• [Source document]
* Start *
On 1/17/24 09:48, Jens Axboe wrote:
When posting this patch series, please include performance results
(IOPS) for a zoned null_blk device instance. mq-deadline doesn't support
more than 200 K IOPS, which is less than what UFS devices support. I
hope that this performance bottleneck will be solved with the new
approach.
Not really zone related, but I was very aware of the single lock
limitations when I ported deadline to blk-mq. Was always hoping that
someone would actually take the time to make it more efficient, but so
far that hasn't happened. Or maybe it'll be a case of "just do it
yourself, Jens" at some point...
Hi Jens,
I think it is something fundamental rather than something that can be
fixed. The I/O scheduling algorithms in mq-deadline and BFQ require
knowledge of all pending I/O requests. This implies that data structures
must be maintained that are shared across all CPU cores. Making these
thread-safe implies having synchronization mechanisms that are used
across all CPU cores. I think this is where the (about) 200 K IOPS
bottleneck comes from.
Additionally, the faster storage devices become, the larger the relative
overhead of an I/O scheduler is (assuming that I/O schedulers won't
become significantly faster).
A fundamental limitation of I/O schedulers is that multiple commands
must be submitted simultaneously to the storage device to achieve good
performance. However, if the queue depth is larger than one then the
device has some control over the order in which commands are executed.
Because of all the above reasons I'm recommending my colleagues to move
I/O prioritization into the storage device and to evolve towards a
future for solid storage devices without I/O schedulers. I/O schedulers
probably will remain important for rotating magnetic media.
Thank you,
Bart.
* End *
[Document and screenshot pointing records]
* Start *
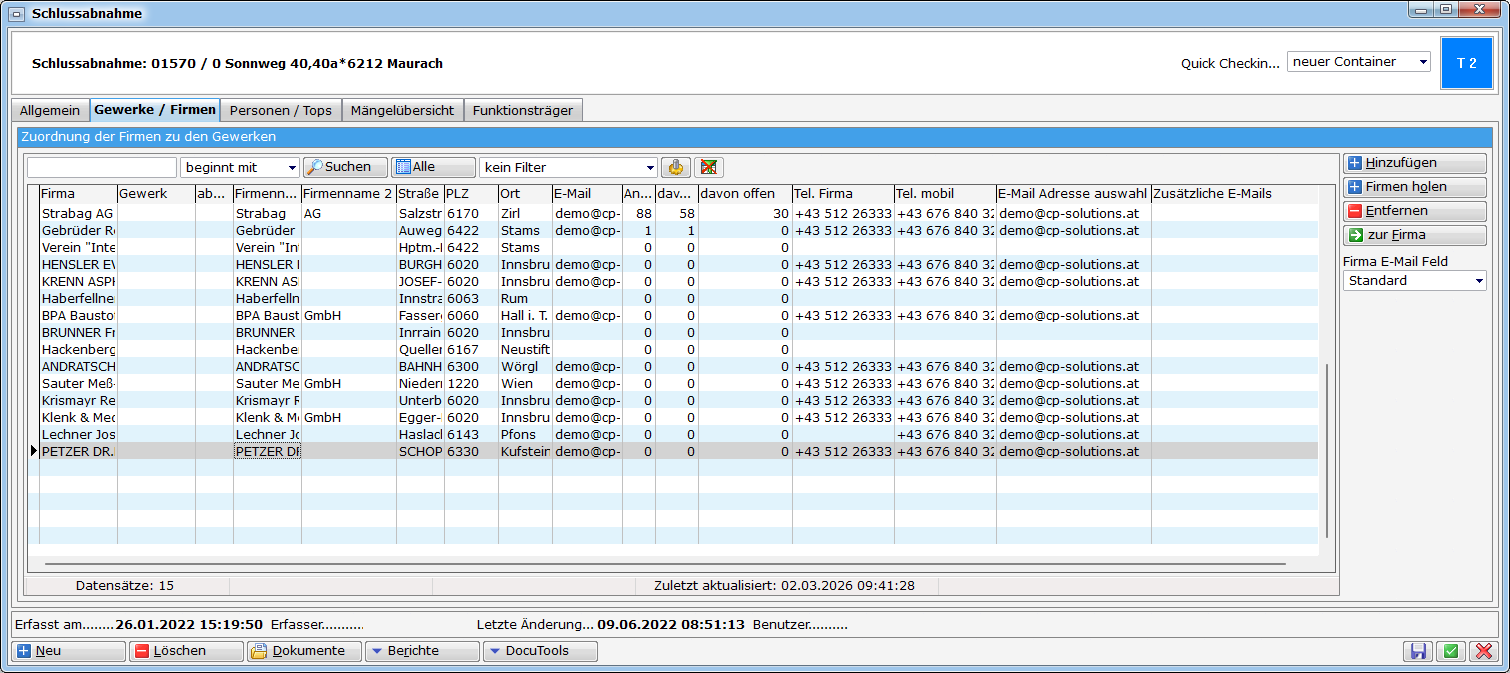
Task: Open the Personen / Tops tab
Action: 280,110
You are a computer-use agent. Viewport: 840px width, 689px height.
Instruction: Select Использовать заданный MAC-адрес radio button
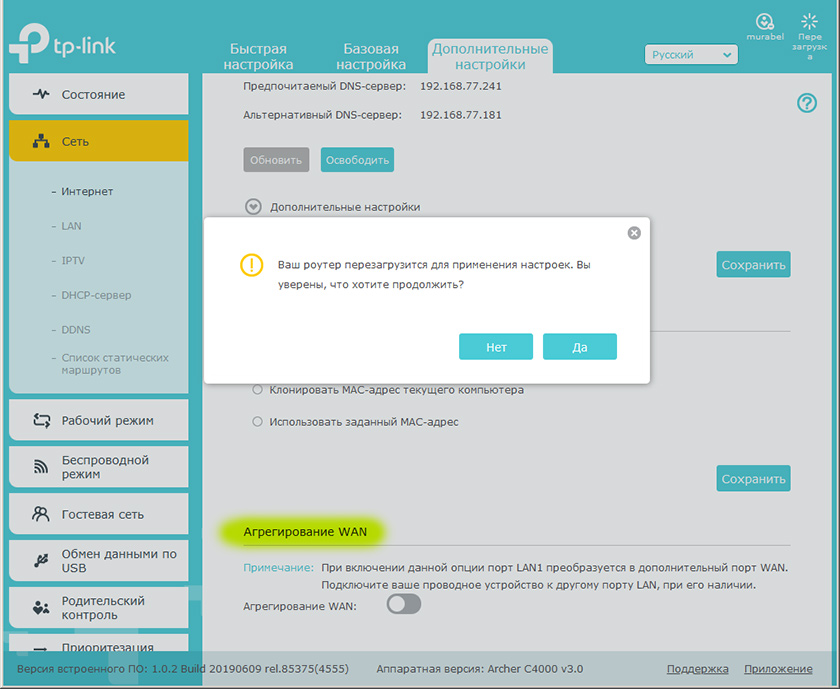point(257,422)
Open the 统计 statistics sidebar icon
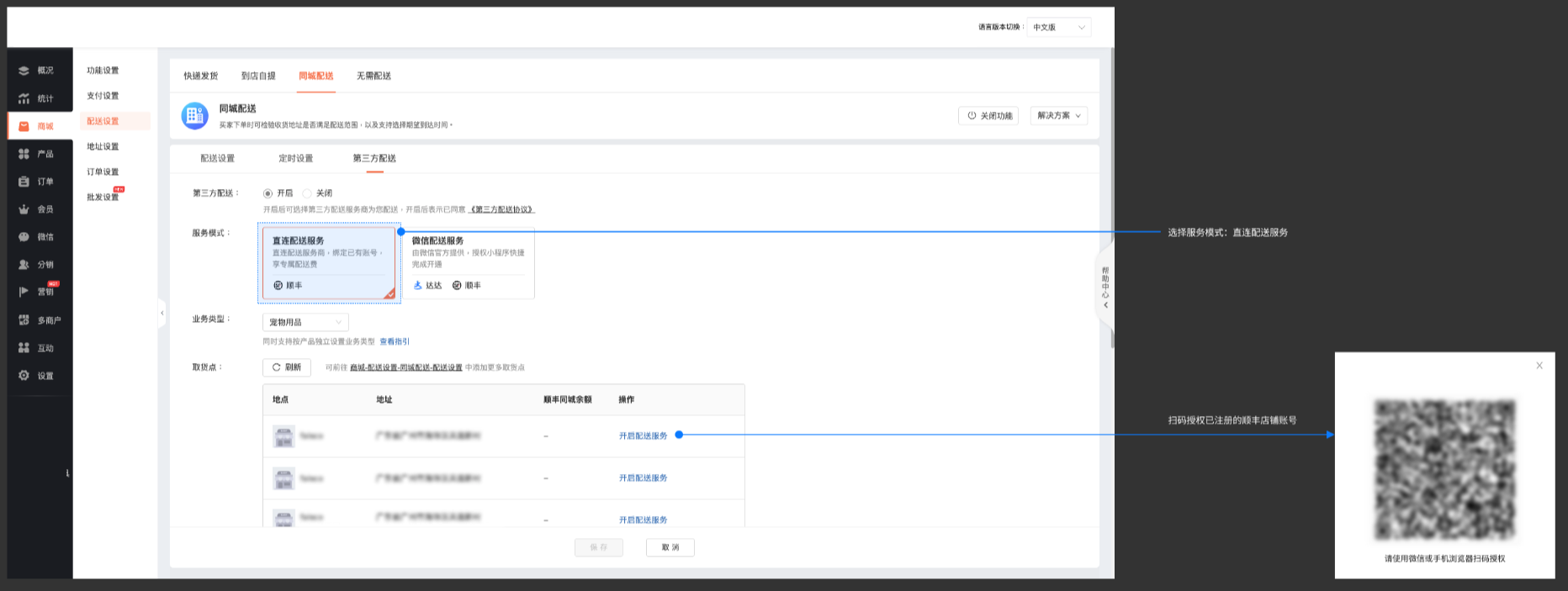Image resolution: width=1568 pixels, height=591 pixels. click(x=24, y=98)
* End *
• [Tasks to carry out]
**1.** Answer these questions about the I/O scheduler discussion:
(a) About how many IOPS is mq-deadline said to be unable to go beyond?
(b) What do the scheduling algorithms in mq-deadline and BFQ need to know about?
(c) For what kind of storage media will I/O schedulers probably remain important?
**2.** Please rewrite everything in the records from the line containing "You are a computer-use" down to the end of the records as a JSON list of strings, one string per line. Skip blank lines and leave the pictures out.
The I/O scheduler discussion and the records are unrelated to each other.

• [Task solutions]
**1.**
(a) 200 K IOPS
(b) All pending I/O requests
(c) Rotating magnetic media

**2.**
[
  "You are a computer-use agent. Viewport: 840px width, 689px height.",
  "Instruction: Select Использовать заданный MAC-адрес radio button",
  "point(257,422)",
  "Open the 统计 statistics sidebar icon",
  "Image resolution: width=1568 pixels, height=591 pixels. click(x=24, y=98)"
]